MATERIAL SHOWN below:

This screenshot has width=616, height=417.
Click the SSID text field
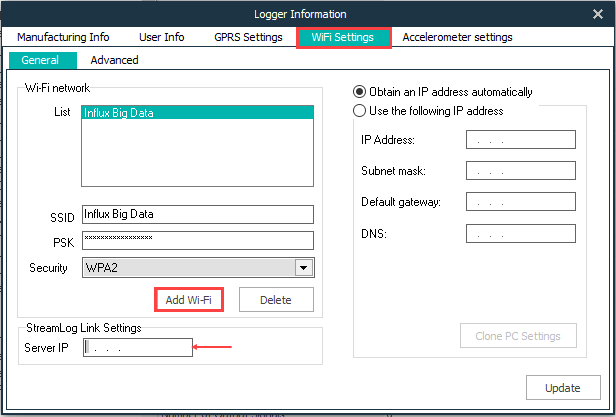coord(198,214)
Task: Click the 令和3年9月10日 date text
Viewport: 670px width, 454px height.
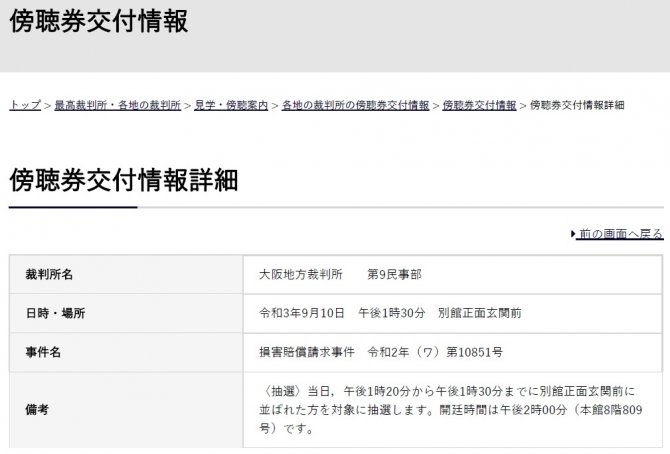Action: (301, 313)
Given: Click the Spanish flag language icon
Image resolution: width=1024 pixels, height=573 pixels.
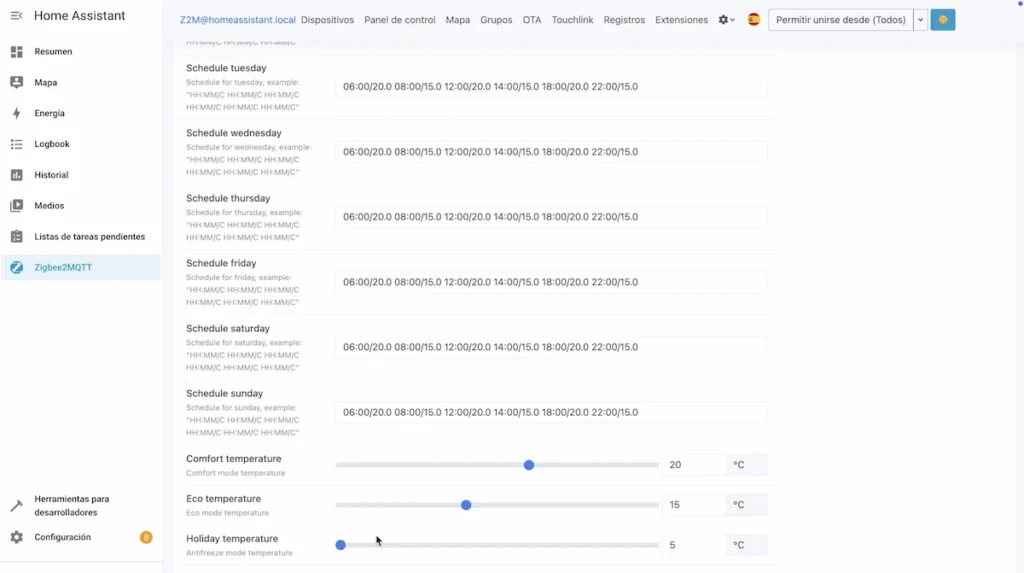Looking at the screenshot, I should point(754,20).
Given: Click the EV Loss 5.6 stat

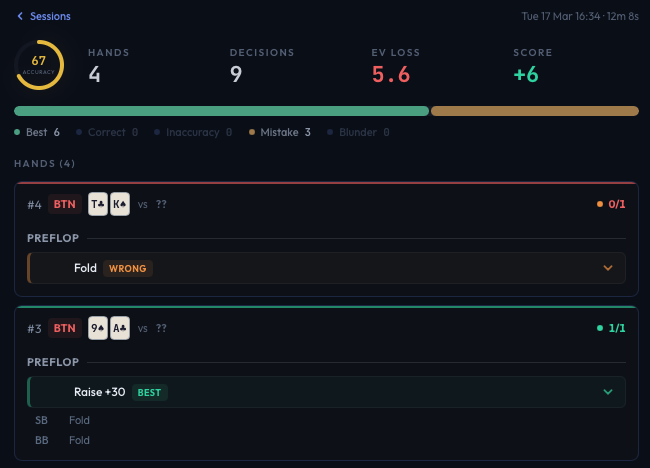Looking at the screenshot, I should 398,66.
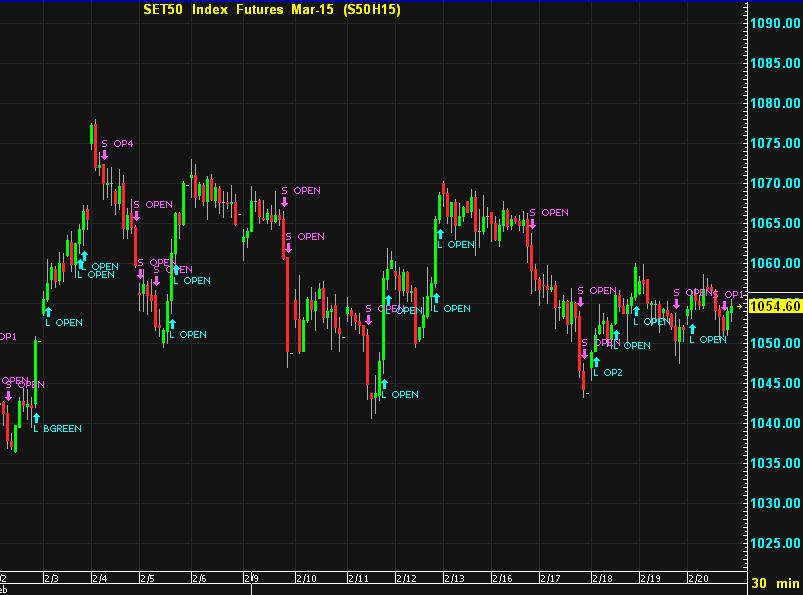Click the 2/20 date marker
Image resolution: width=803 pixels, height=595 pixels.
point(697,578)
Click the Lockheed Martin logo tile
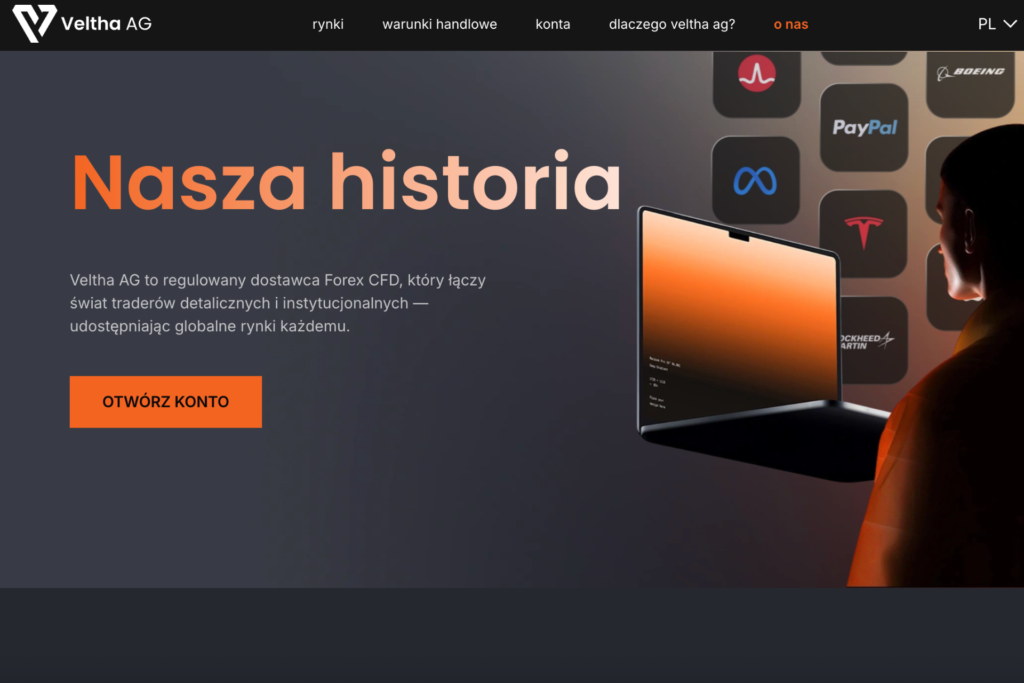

End of MATERIAL SHOWN.

• [WHAT THE EXERCISE ASKS]:
Give the records back exactly, with no pictures.

• [OUTPUT OF THE EXERCISE]:
This screenshot has width=616, height=417.
Click the SSID text field
coord(198,214)
Task: Click the 令和3年9月10日 date text
Viewport: 670px width, 454px height.
Action: (301, 313)
Given: Click the Spanish flag language icon
Image resolution: width=1024 pixels, height=573 pixels.
Looking at the screenshot, I should point(754,20).
Given: Click the EV Loss 5.6 stat

Looking at the screenshot, I should 398,66.
Click the 2/20 date marker
Image resolution: width=803 pixels, height=595 pixels.
point(697,578)
Click the Lockheed Martin logo tile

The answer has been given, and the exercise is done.